Hallett was president of the Classical Association of the Atlantic States in 2000, and coordinated the program for the CAAS meetings from 2000-2009, including the program for its centennial meeting in October 2007. Elected to the American Philological Association Board of Directors, on which she served from 1997-1999, she was appointed the Vice-President of its Division of Outreach for 1999; she was subsequently elected APA Vice-President for Outreach, and served in this position from 2008-2011. From 2001-2011 she was a member of the Maryland Humanities Council, and from 2002-2009 on the Board of Trustees, Baltimore Hebrew University; in 2010 she was appointed to the Board of Directors of the Thornton Wilder Society. 

From 1986 through 1994 Hallett was featured on “The Court of Ideas,” a long-running Canadian Broadcasting Company educational radio program, as an expert witness on the death of Cleopatra, the criminal conduct of the emperor Nero, the treasonable behavior of the British queen Boadicea, and the claims to equal rights of the Greek poet Sappho. She has been interviewed by Sander Vanocur from the History Channel/A&E series “Movies in Time”: first on the rebroadcast of the British Broadcasting Company’s serialization of I, Claudius, and later on the airing of the 1963 film The Fall of the Roman Empire. Other History Channel A&E episodes include the segment on Antony and Cleopatra for their 1998 Valentine Day’s special on the five greatest love affairs in history, and their 1999 series on The History of Sex. A consultant on the 2001 PBS documentary series The Roman Empire in the First Century, funded in part by the National Endowment for the Humanities, she appeared in all four of its episodes. In 2001, she co-organized the Historical Clinical Pathological Conference on the death of the emperor Claudius, and a coordinated conference on neuropsychiatric illness in the Julio-Claudian dynasty, at the University of Maryland Medical School.

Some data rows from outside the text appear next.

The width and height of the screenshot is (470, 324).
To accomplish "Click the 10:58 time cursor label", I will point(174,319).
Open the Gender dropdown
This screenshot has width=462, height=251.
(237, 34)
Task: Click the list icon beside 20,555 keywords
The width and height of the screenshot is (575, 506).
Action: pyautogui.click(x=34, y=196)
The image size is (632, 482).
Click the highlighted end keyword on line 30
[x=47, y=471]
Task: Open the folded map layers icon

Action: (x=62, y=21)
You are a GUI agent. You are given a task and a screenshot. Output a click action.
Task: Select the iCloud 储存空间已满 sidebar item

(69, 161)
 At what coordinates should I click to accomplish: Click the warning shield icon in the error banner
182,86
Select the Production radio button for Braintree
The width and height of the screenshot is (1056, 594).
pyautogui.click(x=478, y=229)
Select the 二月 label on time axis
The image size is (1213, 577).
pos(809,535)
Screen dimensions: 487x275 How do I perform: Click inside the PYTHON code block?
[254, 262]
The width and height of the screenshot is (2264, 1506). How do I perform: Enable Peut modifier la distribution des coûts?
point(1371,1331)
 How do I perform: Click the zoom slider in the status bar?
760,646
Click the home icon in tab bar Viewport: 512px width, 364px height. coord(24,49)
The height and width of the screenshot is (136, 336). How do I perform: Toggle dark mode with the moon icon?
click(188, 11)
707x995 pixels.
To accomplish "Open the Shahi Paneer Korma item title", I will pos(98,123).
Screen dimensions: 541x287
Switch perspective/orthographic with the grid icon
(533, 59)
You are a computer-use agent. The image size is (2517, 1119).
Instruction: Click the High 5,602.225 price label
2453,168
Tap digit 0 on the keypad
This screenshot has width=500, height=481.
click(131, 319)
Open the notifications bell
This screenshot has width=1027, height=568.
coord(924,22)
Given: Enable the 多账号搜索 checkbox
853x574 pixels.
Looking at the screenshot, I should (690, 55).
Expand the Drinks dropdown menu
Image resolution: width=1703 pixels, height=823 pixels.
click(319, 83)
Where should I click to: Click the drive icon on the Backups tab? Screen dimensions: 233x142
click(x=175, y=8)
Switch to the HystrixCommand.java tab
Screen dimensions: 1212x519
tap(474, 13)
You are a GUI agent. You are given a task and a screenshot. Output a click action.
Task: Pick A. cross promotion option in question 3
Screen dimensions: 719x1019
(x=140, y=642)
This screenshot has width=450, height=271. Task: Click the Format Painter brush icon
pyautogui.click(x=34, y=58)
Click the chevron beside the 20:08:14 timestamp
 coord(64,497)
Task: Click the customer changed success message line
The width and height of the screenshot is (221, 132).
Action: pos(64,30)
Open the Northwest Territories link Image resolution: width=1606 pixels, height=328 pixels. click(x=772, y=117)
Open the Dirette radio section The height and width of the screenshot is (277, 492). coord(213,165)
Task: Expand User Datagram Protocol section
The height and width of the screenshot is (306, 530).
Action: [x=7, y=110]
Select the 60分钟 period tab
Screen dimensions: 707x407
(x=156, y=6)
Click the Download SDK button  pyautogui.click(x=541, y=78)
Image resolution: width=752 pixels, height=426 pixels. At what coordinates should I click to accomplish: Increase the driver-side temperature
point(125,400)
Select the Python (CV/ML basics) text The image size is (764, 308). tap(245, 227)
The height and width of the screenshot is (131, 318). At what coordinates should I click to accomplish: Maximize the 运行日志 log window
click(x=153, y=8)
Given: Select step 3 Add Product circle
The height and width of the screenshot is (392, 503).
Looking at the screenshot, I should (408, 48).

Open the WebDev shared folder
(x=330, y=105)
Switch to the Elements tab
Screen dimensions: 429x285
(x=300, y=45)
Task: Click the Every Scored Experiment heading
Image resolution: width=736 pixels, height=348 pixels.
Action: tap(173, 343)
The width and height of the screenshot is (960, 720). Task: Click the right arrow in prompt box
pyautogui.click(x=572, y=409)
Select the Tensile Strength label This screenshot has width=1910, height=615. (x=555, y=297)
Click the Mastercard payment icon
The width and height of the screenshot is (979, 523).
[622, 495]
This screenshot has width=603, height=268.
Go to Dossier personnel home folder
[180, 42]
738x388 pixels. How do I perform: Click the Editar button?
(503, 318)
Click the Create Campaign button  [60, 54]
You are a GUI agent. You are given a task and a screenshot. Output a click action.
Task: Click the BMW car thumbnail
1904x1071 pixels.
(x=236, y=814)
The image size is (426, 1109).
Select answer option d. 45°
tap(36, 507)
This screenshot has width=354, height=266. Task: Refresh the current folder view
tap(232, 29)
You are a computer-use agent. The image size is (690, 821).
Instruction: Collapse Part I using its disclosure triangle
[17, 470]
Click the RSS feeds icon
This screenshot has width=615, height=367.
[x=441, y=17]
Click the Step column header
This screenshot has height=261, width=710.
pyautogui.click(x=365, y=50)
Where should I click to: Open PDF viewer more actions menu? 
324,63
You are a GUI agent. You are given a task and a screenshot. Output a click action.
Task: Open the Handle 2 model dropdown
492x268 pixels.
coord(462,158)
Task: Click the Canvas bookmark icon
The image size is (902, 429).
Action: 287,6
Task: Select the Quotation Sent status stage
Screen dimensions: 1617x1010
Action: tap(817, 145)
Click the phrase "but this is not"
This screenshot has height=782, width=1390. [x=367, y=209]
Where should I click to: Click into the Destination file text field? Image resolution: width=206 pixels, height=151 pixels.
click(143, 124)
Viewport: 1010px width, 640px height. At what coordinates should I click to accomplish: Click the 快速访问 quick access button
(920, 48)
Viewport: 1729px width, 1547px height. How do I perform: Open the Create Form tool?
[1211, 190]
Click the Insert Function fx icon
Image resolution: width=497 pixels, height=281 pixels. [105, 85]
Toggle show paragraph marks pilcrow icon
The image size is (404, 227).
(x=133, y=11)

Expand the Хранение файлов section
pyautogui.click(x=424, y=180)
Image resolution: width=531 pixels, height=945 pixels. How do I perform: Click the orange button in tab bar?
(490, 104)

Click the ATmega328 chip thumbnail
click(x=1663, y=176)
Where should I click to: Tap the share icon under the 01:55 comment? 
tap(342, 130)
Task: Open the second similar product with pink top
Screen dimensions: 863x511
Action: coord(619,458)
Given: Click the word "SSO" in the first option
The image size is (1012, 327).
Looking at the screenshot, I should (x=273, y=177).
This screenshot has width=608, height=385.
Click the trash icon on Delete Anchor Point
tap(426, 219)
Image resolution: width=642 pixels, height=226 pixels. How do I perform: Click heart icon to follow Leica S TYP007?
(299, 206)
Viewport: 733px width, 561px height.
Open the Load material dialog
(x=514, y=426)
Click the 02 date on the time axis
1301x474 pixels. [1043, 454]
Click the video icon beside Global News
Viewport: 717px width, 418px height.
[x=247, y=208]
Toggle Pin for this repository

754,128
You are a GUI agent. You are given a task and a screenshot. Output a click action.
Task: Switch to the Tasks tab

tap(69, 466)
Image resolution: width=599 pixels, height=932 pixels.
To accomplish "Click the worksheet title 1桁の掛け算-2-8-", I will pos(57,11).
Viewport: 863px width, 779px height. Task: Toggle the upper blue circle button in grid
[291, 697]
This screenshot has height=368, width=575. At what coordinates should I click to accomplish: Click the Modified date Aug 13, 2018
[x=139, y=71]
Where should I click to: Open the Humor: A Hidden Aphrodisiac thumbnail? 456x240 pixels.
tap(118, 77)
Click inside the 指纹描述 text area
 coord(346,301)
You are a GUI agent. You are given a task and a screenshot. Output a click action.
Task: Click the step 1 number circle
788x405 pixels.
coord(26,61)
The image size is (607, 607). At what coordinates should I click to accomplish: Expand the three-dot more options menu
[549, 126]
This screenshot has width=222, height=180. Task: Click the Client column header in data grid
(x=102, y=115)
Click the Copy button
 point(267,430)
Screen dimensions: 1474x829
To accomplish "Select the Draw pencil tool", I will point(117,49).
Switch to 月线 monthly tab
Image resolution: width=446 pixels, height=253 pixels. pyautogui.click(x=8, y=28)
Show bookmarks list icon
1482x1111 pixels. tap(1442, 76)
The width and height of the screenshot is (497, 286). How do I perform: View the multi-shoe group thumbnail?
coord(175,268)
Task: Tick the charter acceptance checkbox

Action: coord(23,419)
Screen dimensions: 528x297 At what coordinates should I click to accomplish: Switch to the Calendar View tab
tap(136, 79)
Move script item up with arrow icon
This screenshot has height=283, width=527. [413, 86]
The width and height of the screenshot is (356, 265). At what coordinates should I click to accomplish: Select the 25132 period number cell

In May 2013, Routledge Monographs in Classical Studies published Roman Literature, Gender and Reception: Domina Illustris, comprising nineteen essays collectively  honoring Judith P. Hallett's work. Edited by Donald G Lateiner, Barbara K. Gold and Judith Perkins, the volume begins with an intellectual biography of Hallett entitled "Judith Peller Hallett: An Introduction to a Force of Nature" and concludes with her bibliography from 1970-2012.  She has been elected president for 2013-15 of the Gamma of Maryland Chapter of Phi Beta Kappa, which celebrates its fiftieth anniversary in 2014.

Awards & Grants

WCC Leadership Award to Professor Hallett

Professor and Distinguished Scholar-Teacher Emerita Judith Hallett to receive the 2019 Leadership Award of the Women's Classical Caucus

Classics

Author/Lead: Judith Hallett
Dates:

Congratulations to Professor and Distinguished Scholar-Teacher Emerita Judith Hallett, who has received the 2019 Leadership Award of the Women's Classical Caucus. This award is "given to an individual for outstanding contribution in encouraging women to enter and remain" in the field of Classics. The award was announced at the annual meeting of the Society for Classical Studies in Washington, D.C. on January 2nd, 2020.